Another cause for concern is how the Law Commission proposals on social care, which again have been widely welcomed, will be dealt with. I do not have time now to go into these in detail, but they would create a stronger legislative framework, are compatible with the Dilnot proposals and together would form the basis for a White Paper and subsequent legislation. Do the Government intend to combine their response to the Law Commission proposals with their response to the Dilnot report? The chance to do so has been called a once in a lifetime opportunity. It would be tragic if the opportunity were missed. Therefore, it is vital that we harness not only the consensus in the care sector clearly set out by the 52 organisations in the Care and Support Alliance but the willingness of political parties to cross party political divides in the interest of finding a solution to the social care dilemma. We must find political consensus. My own party has suggested ways of facilitating this. My noble friend on the Front Bench will say more about this and I hope that the Minister will respond to these suggestions.
In conclusion, the Minister for Social Care, in a debate on 10 November in another place, said that,
“when the decisions are made … I hope we will be in a position to legislate at the earliest opportunity. Social care has languished … in the ‘too-difficult-to-do’ box for far too long. We are the Government who are committed; we see the urgency and the need. I hope that together we can get the cross-party lead that results in the changes which are long, long overdue”.—[Official Report, 10/11/11; col. 181WH.]
Amen to that. I hope that the Minister today will give an equally strong commitment. We must not fail to grasp the opportunity that Andrew Dilnot and his colleagues have given us. I beg to move.
My Lords, we have seen great enthusiasm for the Dilnot Commission in the course of this excellent debate while acknowledging that it is not the whole answer, and while acknowledging its shortcomings. Even my noble friend Lord Desai admitted that it is the best chance we have. However, if the objective of the debate was to save Dilnot, as my noble friend Lord Lipsey proposed, I am not sure we can be confident that we have succeeded, judging by the Minister’s response. Even so, I know that as ever the House will be grateful to the noble Earl for the way in which he has responded and, indeed, confronted some of those inconvenient truths about which the noble Lord, Lord Sutherland, reminded us.

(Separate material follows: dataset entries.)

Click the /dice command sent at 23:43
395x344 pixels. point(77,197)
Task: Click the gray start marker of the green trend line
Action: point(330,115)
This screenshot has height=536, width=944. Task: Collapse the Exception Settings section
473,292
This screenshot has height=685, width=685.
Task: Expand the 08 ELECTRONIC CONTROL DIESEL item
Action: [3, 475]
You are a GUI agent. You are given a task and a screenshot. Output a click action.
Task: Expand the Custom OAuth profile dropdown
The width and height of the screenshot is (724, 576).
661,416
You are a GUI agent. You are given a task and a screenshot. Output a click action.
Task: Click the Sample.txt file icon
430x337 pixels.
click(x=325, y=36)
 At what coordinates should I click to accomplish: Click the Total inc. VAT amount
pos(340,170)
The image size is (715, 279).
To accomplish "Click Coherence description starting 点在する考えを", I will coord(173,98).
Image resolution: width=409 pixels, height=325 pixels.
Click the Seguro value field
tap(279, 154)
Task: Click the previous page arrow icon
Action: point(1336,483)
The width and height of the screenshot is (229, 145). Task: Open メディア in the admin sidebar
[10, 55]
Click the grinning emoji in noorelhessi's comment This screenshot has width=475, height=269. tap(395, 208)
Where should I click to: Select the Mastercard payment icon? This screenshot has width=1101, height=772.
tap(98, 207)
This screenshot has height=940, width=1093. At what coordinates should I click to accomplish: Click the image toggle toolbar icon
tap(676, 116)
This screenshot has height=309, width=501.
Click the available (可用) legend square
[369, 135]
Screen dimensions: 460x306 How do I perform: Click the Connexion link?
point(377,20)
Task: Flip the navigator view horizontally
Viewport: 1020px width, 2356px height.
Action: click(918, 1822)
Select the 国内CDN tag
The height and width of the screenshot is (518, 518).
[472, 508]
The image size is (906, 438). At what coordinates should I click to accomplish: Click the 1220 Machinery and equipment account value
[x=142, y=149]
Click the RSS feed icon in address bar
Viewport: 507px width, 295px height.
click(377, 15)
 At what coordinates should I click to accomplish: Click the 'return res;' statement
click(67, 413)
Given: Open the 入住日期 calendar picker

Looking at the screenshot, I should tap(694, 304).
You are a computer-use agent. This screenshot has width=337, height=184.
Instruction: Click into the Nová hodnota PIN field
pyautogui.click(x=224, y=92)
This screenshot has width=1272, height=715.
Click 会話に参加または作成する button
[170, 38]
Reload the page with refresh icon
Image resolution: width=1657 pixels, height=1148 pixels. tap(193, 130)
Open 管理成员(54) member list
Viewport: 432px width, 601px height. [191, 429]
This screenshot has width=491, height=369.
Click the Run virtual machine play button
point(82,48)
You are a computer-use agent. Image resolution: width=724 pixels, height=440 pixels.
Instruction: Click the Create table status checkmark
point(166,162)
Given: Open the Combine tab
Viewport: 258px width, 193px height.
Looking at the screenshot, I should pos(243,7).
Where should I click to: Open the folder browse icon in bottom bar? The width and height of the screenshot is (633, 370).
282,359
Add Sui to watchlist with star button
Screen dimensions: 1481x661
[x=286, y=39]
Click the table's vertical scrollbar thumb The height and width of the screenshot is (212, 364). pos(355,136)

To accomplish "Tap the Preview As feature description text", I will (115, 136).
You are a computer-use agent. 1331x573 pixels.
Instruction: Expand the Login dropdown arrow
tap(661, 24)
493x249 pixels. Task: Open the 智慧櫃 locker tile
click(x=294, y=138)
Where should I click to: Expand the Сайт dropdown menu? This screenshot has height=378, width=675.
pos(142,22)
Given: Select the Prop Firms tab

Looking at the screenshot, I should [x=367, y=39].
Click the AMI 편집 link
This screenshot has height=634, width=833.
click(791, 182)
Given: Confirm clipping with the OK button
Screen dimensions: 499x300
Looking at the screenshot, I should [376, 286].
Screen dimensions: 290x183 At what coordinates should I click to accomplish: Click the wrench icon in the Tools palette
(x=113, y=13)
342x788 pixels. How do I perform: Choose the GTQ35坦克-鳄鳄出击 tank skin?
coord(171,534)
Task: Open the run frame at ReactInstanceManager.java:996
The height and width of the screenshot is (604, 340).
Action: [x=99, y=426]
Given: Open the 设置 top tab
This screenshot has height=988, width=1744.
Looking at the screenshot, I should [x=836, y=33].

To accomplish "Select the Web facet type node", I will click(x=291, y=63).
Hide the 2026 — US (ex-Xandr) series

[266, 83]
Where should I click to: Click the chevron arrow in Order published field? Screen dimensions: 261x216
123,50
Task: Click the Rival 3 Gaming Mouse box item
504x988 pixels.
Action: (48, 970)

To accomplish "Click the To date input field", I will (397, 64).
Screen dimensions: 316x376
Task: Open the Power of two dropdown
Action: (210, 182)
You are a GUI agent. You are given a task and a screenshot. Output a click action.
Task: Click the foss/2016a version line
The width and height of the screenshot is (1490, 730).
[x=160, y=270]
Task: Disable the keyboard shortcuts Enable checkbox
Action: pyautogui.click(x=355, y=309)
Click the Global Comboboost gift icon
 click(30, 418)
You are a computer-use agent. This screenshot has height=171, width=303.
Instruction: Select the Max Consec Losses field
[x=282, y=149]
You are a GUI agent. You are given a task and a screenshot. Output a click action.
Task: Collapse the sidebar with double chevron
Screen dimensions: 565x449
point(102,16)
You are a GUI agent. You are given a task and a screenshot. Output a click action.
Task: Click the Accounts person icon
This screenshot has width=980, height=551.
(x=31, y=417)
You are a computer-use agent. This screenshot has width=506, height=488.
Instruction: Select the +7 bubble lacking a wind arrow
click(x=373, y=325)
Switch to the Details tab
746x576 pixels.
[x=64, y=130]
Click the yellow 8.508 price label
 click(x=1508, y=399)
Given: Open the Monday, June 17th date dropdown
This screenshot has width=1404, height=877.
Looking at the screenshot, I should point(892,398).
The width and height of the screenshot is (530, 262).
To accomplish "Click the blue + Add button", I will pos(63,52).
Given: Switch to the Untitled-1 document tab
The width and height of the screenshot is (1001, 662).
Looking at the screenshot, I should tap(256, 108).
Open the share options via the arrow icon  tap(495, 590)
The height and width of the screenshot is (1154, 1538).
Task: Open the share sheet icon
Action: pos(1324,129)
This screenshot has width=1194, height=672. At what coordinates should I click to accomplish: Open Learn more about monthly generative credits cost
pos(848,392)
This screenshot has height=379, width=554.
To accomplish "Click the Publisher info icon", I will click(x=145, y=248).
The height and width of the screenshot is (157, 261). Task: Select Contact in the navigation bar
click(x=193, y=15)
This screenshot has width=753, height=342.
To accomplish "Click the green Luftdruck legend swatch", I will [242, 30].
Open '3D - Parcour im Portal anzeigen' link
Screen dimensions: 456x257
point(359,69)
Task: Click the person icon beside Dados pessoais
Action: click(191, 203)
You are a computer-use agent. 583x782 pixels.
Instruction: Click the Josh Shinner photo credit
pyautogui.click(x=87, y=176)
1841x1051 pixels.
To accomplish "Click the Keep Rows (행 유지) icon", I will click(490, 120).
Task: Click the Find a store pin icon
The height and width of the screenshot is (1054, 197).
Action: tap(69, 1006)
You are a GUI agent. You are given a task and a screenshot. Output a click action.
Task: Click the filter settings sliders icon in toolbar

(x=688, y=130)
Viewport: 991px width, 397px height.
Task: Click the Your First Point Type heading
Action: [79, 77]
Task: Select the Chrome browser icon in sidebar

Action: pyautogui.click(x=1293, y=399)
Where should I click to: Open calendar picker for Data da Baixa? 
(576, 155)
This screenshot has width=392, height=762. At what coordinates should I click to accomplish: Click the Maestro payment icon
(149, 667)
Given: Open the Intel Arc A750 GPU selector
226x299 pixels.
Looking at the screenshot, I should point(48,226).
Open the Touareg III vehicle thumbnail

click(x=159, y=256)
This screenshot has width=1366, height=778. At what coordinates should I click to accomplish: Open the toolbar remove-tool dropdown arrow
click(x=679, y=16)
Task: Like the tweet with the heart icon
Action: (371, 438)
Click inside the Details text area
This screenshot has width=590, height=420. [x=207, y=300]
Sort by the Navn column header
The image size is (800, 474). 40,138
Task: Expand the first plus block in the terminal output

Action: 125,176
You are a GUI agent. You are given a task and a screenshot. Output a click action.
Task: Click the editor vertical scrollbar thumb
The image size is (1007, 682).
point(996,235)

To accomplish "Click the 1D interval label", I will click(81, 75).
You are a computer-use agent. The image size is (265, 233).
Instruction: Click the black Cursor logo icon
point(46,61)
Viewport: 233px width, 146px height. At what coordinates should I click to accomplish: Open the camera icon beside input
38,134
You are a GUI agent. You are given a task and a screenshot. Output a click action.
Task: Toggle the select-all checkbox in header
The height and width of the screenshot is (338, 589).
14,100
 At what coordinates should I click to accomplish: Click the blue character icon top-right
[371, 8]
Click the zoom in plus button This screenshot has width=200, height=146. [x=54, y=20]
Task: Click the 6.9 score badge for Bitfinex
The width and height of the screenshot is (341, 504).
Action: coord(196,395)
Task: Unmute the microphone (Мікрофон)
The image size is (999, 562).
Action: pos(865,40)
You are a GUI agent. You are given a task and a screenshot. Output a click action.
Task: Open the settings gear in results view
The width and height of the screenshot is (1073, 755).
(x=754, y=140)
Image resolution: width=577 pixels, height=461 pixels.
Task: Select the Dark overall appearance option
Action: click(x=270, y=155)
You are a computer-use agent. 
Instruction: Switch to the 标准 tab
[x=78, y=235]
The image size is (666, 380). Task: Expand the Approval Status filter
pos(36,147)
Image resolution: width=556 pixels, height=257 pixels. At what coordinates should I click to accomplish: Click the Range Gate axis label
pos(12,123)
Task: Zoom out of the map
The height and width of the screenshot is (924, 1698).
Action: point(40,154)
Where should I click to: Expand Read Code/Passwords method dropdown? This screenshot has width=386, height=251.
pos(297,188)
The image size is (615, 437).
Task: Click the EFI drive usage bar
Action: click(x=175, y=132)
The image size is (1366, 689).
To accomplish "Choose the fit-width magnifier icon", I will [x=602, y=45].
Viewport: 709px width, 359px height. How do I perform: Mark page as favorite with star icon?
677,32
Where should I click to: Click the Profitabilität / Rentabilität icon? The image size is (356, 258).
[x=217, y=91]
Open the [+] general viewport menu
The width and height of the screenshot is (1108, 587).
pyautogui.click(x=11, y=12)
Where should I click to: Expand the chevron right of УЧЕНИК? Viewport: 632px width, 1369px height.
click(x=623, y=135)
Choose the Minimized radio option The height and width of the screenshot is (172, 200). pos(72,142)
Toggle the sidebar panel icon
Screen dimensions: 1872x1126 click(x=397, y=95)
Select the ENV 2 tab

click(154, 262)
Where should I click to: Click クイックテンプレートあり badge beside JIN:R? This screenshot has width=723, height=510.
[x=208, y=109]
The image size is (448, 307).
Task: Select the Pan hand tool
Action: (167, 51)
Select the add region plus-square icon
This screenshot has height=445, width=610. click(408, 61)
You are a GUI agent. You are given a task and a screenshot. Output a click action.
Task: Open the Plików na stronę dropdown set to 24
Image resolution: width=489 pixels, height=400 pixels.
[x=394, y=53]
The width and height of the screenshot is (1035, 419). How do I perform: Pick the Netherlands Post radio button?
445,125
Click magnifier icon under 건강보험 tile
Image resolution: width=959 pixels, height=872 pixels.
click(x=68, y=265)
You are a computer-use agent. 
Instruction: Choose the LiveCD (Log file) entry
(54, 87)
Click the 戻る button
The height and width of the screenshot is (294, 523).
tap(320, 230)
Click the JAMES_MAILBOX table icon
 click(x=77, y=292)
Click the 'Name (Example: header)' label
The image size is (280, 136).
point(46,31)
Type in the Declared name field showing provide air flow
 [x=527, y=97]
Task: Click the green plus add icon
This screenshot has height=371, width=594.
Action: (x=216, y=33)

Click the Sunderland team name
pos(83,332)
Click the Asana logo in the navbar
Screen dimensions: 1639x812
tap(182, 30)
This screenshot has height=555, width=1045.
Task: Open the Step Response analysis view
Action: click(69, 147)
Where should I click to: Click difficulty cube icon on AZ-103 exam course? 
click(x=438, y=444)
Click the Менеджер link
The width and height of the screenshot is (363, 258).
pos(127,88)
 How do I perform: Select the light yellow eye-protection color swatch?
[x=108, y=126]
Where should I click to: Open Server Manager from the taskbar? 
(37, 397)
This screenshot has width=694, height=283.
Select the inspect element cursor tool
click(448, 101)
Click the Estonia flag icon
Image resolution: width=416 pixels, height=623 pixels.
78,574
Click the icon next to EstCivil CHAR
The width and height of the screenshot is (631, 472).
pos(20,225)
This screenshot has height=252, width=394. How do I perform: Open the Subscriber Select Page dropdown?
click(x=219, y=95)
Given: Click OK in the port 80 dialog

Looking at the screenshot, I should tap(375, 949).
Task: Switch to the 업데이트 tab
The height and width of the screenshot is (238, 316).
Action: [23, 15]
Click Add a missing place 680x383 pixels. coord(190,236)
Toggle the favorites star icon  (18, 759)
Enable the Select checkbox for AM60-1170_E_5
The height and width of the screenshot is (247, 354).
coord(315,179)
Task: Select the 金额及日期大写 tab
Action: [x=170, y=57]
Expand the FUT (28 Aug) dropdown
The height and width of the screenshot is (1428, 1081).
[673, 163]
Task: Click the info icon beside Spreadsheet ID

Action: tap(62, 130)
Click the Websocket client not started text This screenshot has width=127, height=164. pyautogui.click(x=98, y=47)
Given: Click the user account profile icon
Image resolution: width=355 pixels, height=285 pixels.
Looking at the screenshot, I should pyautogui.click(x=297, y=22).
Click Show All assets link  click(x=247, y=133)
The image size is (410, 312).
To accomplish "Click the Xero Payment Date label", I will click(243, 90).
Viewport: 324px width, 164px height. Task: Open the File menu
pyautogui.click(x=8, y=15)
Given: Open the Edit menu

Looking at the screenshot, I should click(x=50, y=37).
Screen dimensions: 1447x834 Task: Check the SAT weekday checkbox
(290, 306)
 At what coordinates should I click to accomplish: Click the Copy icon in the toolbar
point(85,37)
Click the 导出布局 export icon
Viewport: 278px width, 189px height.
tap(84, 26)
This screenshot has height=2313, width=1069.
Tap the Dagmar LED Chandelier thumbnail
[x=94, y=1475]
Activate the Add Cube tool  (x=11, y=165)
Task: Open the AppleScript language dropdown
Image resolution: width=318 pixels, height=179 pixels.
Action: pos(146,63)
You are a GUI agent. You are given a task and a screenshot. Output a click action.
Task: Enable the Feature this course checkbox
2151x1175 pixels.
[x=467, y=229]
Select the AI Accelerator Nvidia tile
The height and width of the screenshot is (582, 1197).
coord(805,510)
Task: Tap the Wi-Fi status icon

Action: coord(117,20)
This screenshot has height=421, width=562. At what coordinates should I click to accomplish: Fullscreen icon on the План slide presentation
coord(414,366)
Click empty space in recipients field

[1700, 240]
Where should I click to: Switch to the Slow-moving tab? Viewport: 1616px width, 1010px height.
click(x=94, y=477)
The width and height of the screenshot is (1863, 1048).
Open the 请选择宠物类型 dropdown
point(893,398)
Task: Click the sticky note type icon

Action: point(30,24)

My noble friend Lord Warner robustly reminded us that doing nothing is not an option. As ever, the wisdom and expertise shown around the Chamber has been extraordinary, and there has been universal agreement that we need a lasting settlement based on a partnership between the individual and the state. We have also seen that we must have honesty and, above all, we must have political consensus, which will require a degree of bravery. I know that the usual suspects who have taken part in the debate—these guys, as we all are—will continue to apply pressure, as well as offer advice and consultation to stiffen the resolve of the Government and the Opposition to be brave, to bite the bullet and make this a watershed moment in the history of social care by responding to the call to arms. I thank all noble Lords who have taken part in this inspiring debate.